The 147A was externally identical to the standard BQM-34A target
drone but with an upgraded navigation system and increased fuel
supply. The 147A, used the same J69-T-29 engine and was recovered
by a two-stage parachute descent system as in the BQM-34A. The
Model 147 drones were air launched from a Lockheed DC-130 Hercules.
The 147SRE was equipped with an infrared strobe and Doppler radar.
It had the short wings of the original BQM-34A, but the longer
fuselage and higher-rated engine of the 147G/J
In 1969 the Air Force assigned the AQM-34 designations
with various suffix letters to the RPVs. The AQM-34K (147SRE)
was in service from November of 1968 to October of 1969. Most
of the 20 manufactured with this designation were used operationally
over South-East Asia. The RPV under restoration saw service in
Viet Nam where its operational mission was surveillance, reconnaissance,
intrusion detection and sensor deployment.
The drone was donated to the California Science
Center in 1986 by Lawrence A. LaCotti, President of the Lear
Siegler, Inc. Astronics Division.
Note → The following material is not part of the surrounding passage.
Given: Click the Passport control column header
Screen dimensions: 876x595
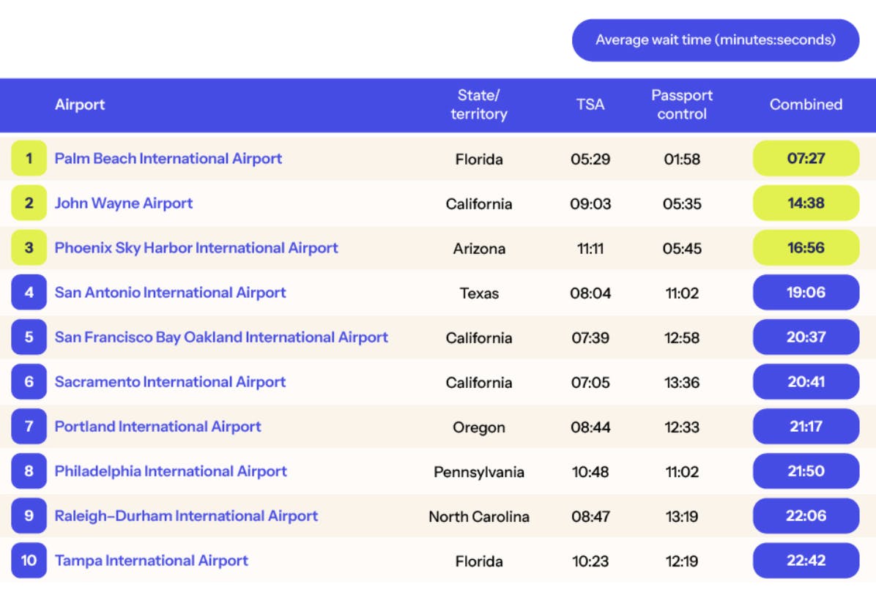Looking at the screenshot, I should pos(682,105).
The Western Museum of Flight
acquired the RPV in 2001, on loan from the California Science
Center, Los Angeles, CA. The AQM-34K is currently on display
at the Western Museum of Flight, Torrance, CA.
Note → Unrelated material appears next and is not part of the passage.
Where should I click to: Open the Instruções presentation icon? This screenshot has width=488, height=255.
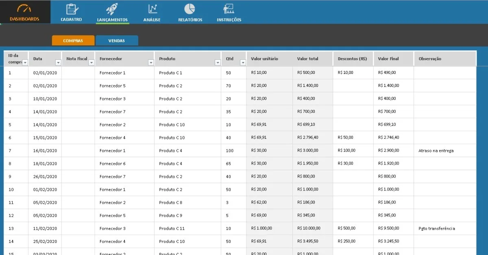229,9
Additional pictures of the Western Museum of flight's
AQM-34k, can be seen on the Teledyne-Ryan AQM-34 Firebee RPV
web site, click
Restoration started in 2005 with the fabrication
of the tan access panel covers as shown in the following pictures.
Engine inlet and exhaust covers were also fabricated. Since the
wing tips and tail parachute cover are similar to the BQM-34
still in use, efforts were made to obtain them. As a result the
wing tips were obtained from Point Mugu and installed along with
the missing vertical access panels on the vertical stabilizer
and the tail parachute cone. The rudder and lower assembly were
then fabricated and installed.
The last task was to sand the outer skin and repair
any damage prior to painting.
The Firebee was restored by a Western Museum Of
Flight crew under the direction of volunteer Herb Stark. It initially
lacked wingtips and a tailcone, but a set of short wingtips and
a long parachute container/tailcone have been obtained and are
now being refurbished. Whether a long or short tailcone was fitted
originally is very difficult to establish (lacking photos), but
Dave Matthews thinks the the switch to the 100 foot chute with
corresponding larger tailcone was made in late 1971. Close examination
of the drone has revealed that it is fitted with the original
horizontal stabilizer tips without endplates (endplate use began
with the 147SC, SD and SK models). This means that the restoration
crew will have to build a ventral fin from scratch. SRE-8 does
not have an engine.
The restoration crew worked hard during 2005 and
2006. Wing tips and a tailcone were found and installed, and
a replacement rudder and rudder actuator fairing were made from
scratch. In June 2006 the Firebee was repainted in black overall.